CM: Do you think you could have been friends with Sakia Gunn?

CB: For many years when I was a kid, I was mistaken for a girl. Let's just say that I was not the butchest boy on the block. So, yes, I think we would have been running in the same circles.

I too grew up in a big city that did not have a clearly established place for black LGBT youth. But like Sakia and many others, we created locations and activities where we could just be ourselves. Our relationships were valued and solid. We cleaved to each other. Although it was a very different time when I was 15, we still encountered the same prejudices that queer youth of color face today.

CM: Are there personal reasons why this murder moved you?

CB: When I was young I even faced the disdain of my father, brother, and community because of my obvious feminine ways and appearance. It was a rough and simultaneously joyous time. Thank God for the Black Church! Despite their effort to cloak us, we are in force there.

But that little thing inside me, that I guess some would say was my spirit, would not be squelched.
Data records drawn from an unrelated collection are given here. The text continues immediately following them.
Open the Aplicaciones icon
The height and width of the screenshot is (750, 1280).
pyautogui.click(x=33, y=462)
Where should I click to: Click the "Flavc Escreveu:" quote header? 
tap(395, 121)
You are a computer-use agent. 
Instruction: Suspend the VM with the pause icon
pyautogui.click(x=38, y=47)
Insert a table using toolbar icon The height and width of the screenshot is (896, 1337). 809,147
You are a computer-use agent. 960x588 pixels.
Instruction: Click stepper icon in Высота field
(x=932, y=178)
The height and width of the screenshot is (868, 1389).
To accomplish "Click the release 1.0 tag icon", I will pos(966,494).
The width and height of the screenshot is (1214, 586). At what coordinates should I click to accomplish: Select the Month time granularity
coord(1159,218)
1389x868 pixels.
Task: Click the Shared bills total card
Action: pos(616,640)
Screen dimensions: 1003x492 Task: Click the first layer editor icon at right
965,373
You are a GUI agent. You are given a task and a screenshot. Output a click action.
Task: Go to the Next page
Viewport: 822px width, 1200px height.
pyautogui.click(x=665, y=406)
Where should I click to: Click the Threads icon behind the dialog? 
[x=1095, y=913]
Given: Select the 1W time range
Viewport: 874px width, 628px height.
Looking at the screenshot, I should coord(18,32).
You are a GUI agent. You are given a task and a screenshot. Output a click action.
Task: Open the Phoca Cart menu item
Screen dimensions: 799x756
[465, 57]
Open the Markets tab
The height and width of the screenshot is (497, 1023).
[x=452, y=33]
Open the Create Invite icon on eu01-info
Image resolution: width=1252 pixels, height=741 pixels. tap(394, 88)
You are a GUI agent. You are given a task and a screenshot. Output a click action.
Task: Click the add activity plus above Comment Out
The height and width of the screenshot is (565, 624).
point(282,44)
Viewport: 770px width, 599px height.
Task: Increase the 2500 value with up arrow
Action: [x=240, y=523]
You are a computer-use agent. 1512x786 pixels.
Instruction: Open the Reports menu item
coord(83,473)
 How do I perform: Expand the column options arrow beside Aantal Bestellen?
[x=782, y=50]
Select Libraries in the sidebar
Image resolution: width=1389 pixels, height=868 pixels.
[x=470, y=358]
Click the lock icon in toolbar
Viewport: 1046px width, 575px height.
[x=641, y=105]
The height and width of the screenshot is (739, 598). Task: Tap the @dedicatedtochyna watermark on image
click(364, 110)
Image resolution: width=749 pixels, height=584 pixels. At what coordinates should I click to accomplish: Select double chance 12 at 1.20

It's the same spirit that made Sakia and her friends strike back at their assailants.

CM: Can you explain the tangled interplay of homophobia, sexism, transphobia, and racism in Sakia's story?

CB: It's as simple as the cards being stacked against you. For as with many minority groups, the struggle is more complicated. But, being a man of faith I now know that these so called burdens have only proven to make me stronger.

So, for instance, while the straight black community and the white gay community stand on the precipice of the ongoing discourse about who is the most tortured protected class, black LGBT folk exist in a crevasse where we know that none of us is free until all of us are free.

I tire of the question, "Which is worse: being called a nigger or a faggot?"